*Dataset records:*
--
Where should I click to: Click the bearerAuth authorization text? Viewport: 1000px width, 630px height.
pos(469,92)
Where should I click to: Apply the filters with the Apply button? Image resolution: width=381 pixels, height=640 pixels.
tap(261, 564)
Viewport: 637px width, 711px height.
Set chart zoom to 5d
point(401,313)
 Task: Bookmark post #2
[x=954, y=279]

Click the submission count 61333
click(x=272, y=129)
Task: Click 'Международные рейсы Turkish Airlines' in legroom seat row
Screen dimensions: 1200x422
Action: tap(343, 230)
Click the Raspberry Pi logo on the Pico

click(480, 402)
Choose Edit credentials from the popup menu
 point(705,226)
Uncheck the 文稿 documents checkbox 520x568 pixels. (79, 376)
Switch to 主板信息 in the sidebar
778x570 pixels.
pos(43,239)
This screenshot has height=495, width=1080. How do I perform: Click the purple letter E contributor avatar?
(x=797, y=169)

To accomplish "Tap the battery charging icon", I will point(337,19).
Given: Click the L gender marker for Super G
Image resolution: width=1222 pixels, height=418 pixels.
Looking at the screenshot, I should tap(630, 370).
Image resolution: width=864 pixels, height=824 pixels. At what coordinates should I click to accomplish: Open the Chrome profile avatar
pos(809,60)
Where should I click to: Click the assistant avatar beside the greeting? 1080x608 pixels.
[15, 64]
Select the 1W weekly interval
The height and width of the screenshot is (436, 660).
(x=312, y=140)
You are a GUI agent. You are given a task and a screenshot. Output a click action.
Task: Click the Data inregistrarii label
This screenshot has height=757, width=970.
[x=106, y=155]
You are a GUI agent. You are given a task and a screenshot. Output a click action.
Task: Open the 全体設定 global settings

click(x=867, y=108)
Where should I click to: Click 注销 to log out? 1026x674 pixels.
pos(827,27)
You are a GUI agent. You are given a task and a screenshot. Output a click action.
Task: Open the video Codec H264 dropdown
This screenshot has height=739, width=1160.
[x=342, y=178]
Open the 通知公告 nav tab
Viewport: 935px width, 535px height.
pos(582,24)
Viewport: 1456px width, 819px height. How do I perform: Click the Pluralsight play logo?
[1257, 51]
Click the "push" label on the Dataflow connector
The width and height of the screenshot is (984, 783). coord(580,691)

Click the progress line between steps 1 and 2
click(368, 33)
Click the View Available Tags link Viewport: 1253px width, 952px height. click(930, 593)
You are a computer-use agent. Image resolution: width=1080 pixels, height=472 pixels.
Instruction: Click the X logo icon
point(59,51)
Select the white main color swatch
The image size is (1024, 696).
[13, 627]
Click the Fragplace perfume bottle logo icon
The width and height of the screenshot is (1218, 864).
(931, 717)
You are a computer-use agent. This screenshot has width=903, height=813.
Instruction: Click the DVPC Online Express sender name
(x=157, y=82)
--
*Goal of the exercise:*
Please transcribe the material line by line, exactly, from its opening line through the line that contains "Task: Open the video Codec H264 dropdown".

*Written response:*
Where should I click to: Click the bearerAuth authorization text? Viewport: 1000px width, 630px height.
pos(469,92)
Where should I click to: Apply the filters with the Apply button? Image resolution: width=381 pixels, height=640 pixels.
tap(261, 564)
Viewport: 637px width, 711px height.
Set chart zoom to 5d
point(401,313)
 Task: Bookmark post #2
[x=954, y=279]

Click the submission count 61333
click(x=272, y=129)
Task: Click 'Международные рейсы Turkish Airlines' in legroom seat row
Screen dimensions: 1200x422
Action: tap(343, 230)
Click the Raspberry Pi logo on the Pico

click(480, 402)
Choose Edit credentials from the popup menu
 point(705,226)
Uncheck the 文稿 documents checkbox 520x568 pixels. (79, 376)
Switch to 主板信息 in the sidebar
778x570 pixels.
pos(43,239)
This screenshot has height=495, width=1080. How do I perform: Click the purple letter E contributor avatar?
(x=797, y=169)

To accomplish "Tap the battery charging icon", I will point(337,19).
Given: Click the L gender marker for Super G
Image resolution: width=1222 pixels, height=418 pixels.
Looking at the screenshot, I should tap(630, 370).
Image resolution: width=864 pixels, height=824 pixels. At what coordinates should I click to accomplish: Open the Chrome profile avatar
pos(809,60)
Where should I click to: Click the assistant avatar beside the greeting? 1080x608 pixels.
[15, 64]
Select the 1W weekly interval
The height and width of the screenshot is (436, 660).
(x=312, y=140)
You are a GUI agent. You are given a task and a screenshot. Output a click action.
Task: Click the Data inregistrarii label
This screenshot has height=757, width=970.
[x=106, y=155]
You are a GUI agent. You are given a task and a screenshot. Output a click action.
Task: Open the 全体設定 global settings

click(x=867, y=108)
Where should I click to: Click 注销 to log out? 1026x674 pixels.
pos(827,27)
You are a GUI agent. You are given a task and a screenshot. Output a click action.
Task: Open the video Codec H264 dropdown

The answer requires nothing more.